Set task:
Rewrite every line of the items below, requests included, with each coordinate in the answers multiplied by 0.9 and rounded to a whole number, halves rounding up. Leave the numbers in the requests unchanged and the pictures out.

Source material:
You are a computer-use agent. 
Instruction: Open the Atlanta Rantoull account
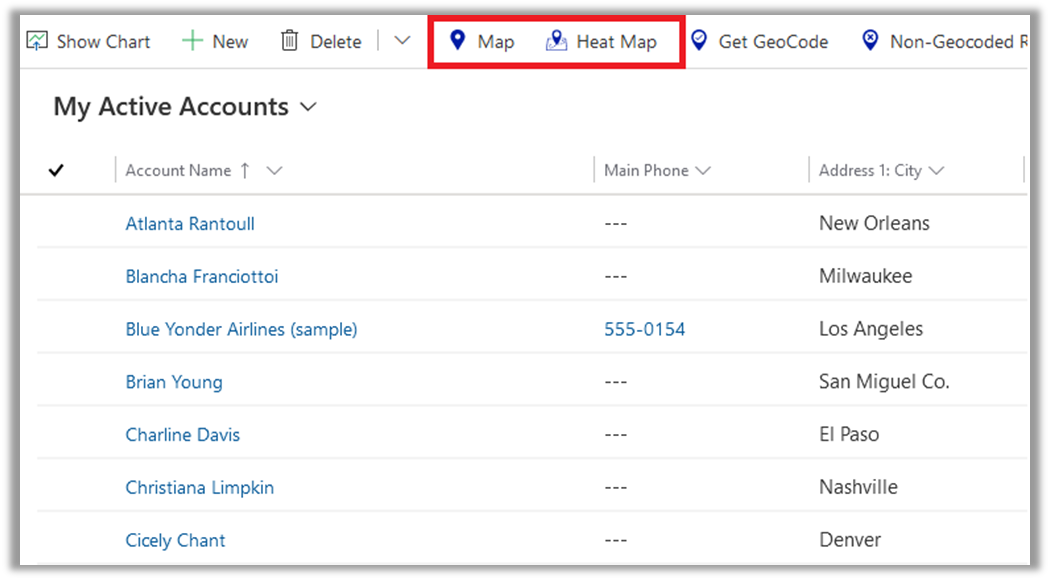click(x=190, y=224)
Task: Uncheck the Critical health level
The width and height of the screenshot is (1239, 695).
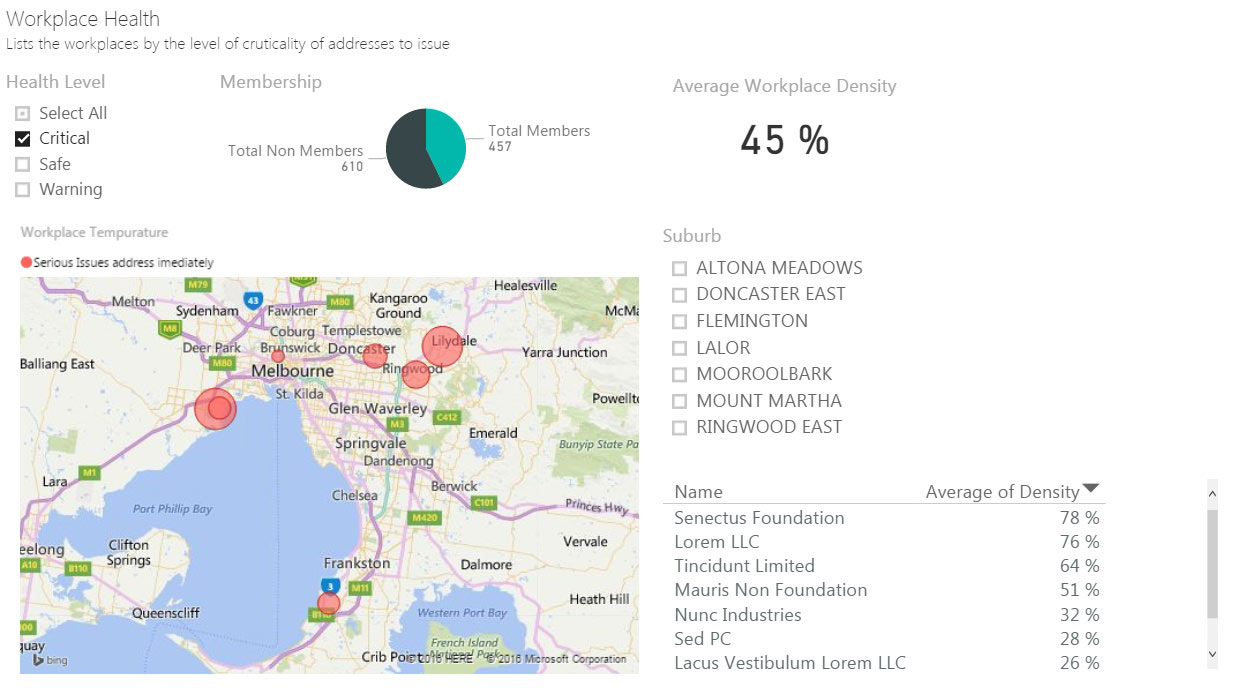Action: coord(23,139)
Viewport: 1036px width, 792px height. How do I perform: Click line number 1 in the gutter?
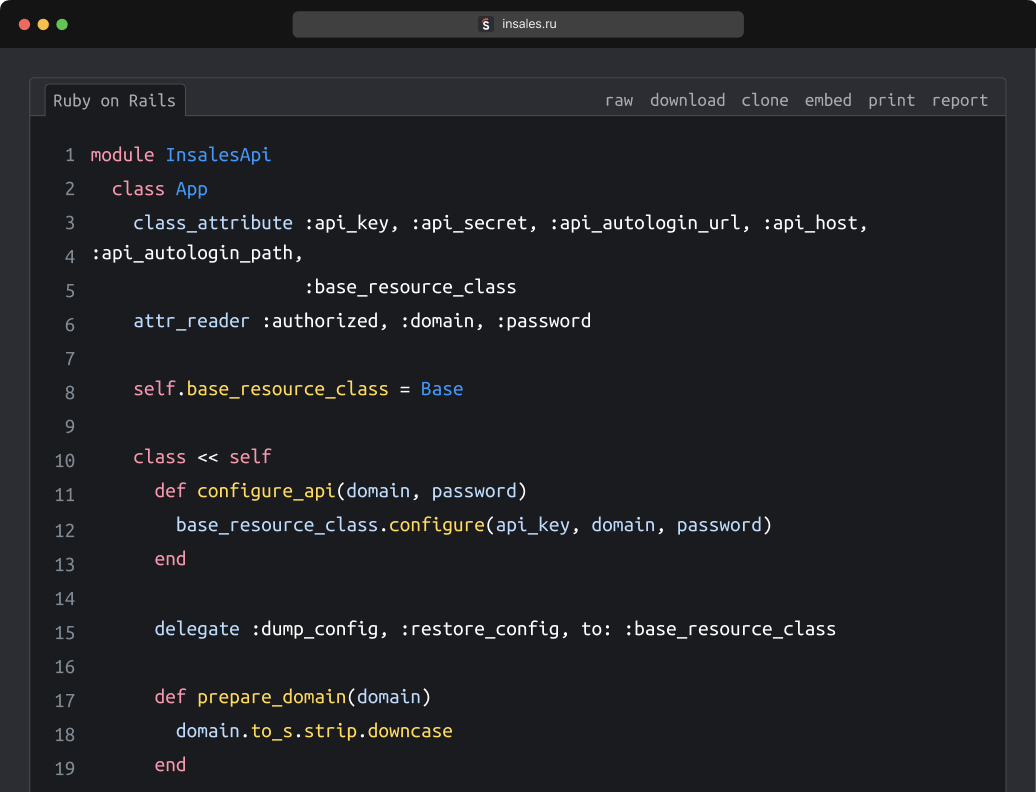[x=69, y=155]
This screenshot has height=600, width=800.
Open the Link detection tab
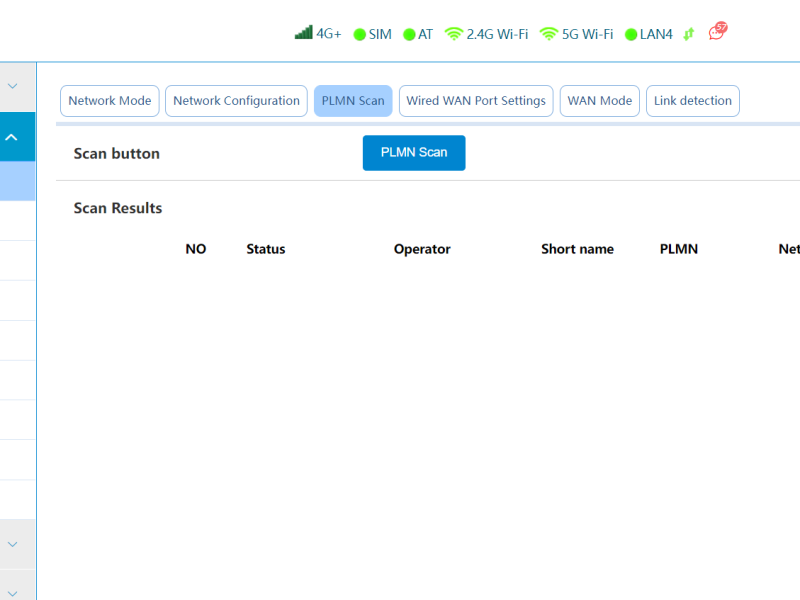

The answer:
You are a computer-use agent. 
Instruction: Open the Atlanta Rantoull account
click(x=171, y=202)
Task: Uncheck the Critical health level
The width and height of the screenshot is (1239, 695).
Action: coord(21,125)
Viewport: 1036px width, 792px height. How do I perform: Click line number 1 in the gutter?
[x=62, y=140]
This screenshot has height=600, width=800.
Open the Link detection tab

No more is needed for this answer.